The paper describes the TERENA Pilot Project on Multilingual MUAs Testing. Problems of multilingual support in Mail User Agent existing in a multilingual environment such as Europe are discussed. The general model of multilingual support in MUAs applied in the project is discussed. The used methodology and the recommendations for basic and extended MUA testing for support of multilinguality are described.

1.0 Introduction
2.0 Understanding multilingual support
3.0 The TERENA MUAs multilingual support evaluation pilot project
4.0 The testing and the evaluation scheme
4.1 Evaluation of Multilingual features/settings of MUAs
4.2 Message Reading procedure
4.3 Message Composing procedure
4.4 Sending/Receiving Messages procedures
5.0 Test Messages Set
6.0 Testing Methodology
7.0 Conclusion
8.0 References
Acknowledgment
Appendix A. List of MUAs to be tested

1.0 Introduction

Notwithstanding the Unicode advent non-English speaking users usually work in local Multilingual (ML) environment (especially, in the case of e-mail) that is not Unicode-based and will remain such a long time. Current practice in ML MUAs uses internal Unicode representation of ML texts/messages providing a multiple charsets/languages conversion or mapping.
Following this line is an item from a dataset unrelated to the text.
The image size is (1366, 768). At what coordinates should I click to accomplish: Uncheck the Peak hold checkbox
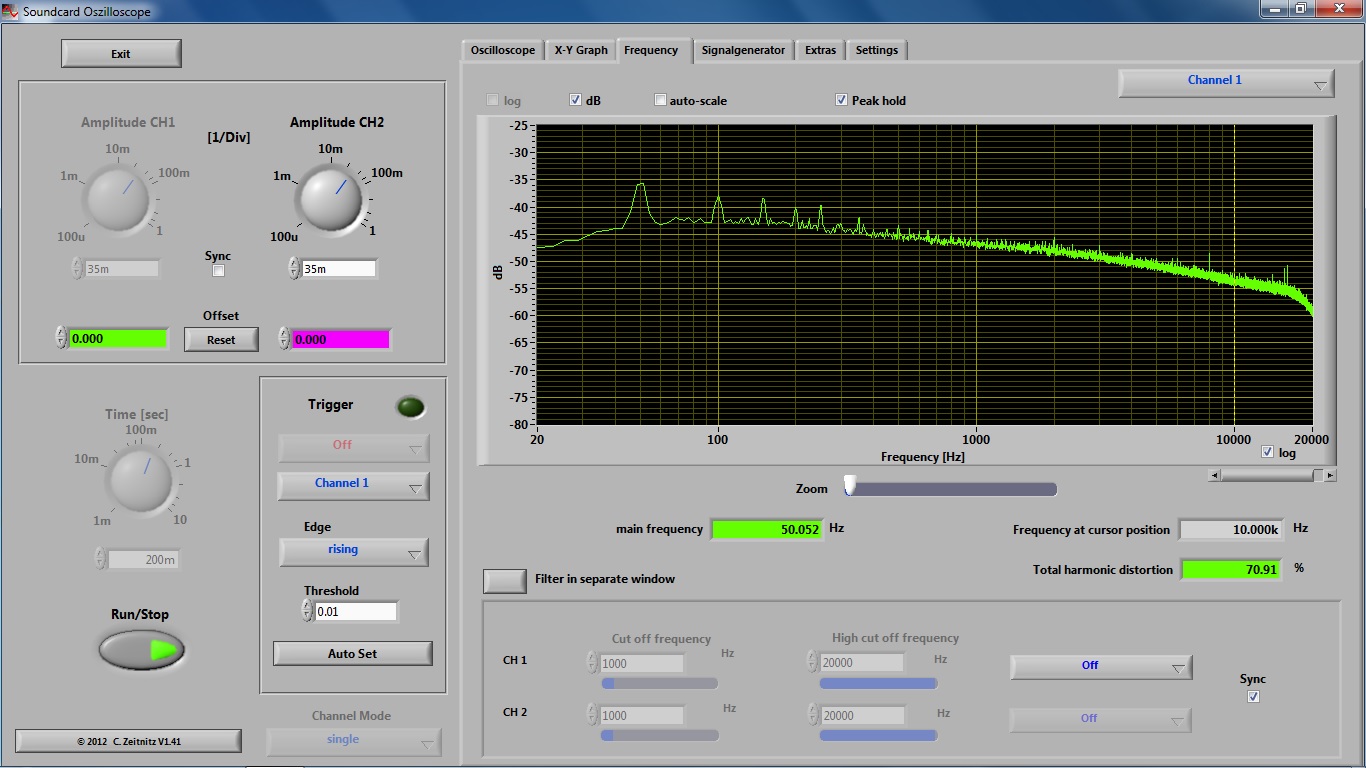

Importance of the support for internationalization (i18n) in all Internet services especially in WWW and e-mail is widely recognized by many international forum. Recently, the strategy for support of multilinguality in all Internet services was developed and adopted by IAB and invited experts, and the result was published as an Informational RFC (RFC 2130). The basic architectural model and the basic technologies are also adopted by many organizations: however the applications used over the Internet do not yet support the proposed models and services at satisfactory level. This is why the internationalization problems are still a major discussion topic in many working groups and Technical Committees , like ISO JTC 1 TC 22 WG 20, TC2, the TERENA WG-i18n [1] and WG-MSG [10], CEN/TC304 and CEN/ISSS [2]. A special project that addresses the implementation of internationalization standards in e-mail applications and the best of practice is also currently undertaken by the IMC (Internet Mail Consortium) [3].

Today, the basic standardization work for support of multilinguality in e-mail applications is fairly well established: The MIME (Multipurpose Internet Mail Extensions) set of standards gives clear specifications in order to use any language into message body part and in various header fields without any danger that the underlying e-mail network infrastructure will damage the content. The main information provided in the header field that prevents the damage in the transport is the information about the coded character set used and the transfer encoding scheme like base64 (see RFC 2045 - RFC 2049).

However, in practice e-mail user agents (MUAs) provide different levels of support of the multilinguality. There is also no standard scheme for assessment of the functionality and the level of compliance to the existing standards and recommendations. As a consequence, a common testing methodology (a Multilingual MUA benchmark) was not yet developed and is not yet available.

Usually, the multilingual operation of an MUA is tested by developers in a very simple-minded way, e.g. only the most simple instructions are evaluated like: type, edit, send, receive/view, reply and forward of messages. From the user point of view, very important operations which are usually performed when a user is working in multilingual environment remain untested. Typical operations that are missing in manufactures’ testing of the MUA software are:

message composition using clipboard operation (cut, paste, encrypt, translate, etc.)
use of languages and character sets in the Address and Subject fields that are different from the Message body part
document attachment.

If this context is considered, many of the user-friendly products offering rich and complex facilities appear to cause more troubles than simple ones. Users of such products usually need much more instructions and recommendations on how to setup their local/national language support and how to use it in a simple message. The problem becomes even more evident when the local community uses more than one character set or encoding for their languages (or alphabets). Last, but not the least, we should also remember that also many western-european languages, which are usually considered encodable without problems in US-ASCII, do instead require special support for some of their “special characters” in order to be spelled correctly.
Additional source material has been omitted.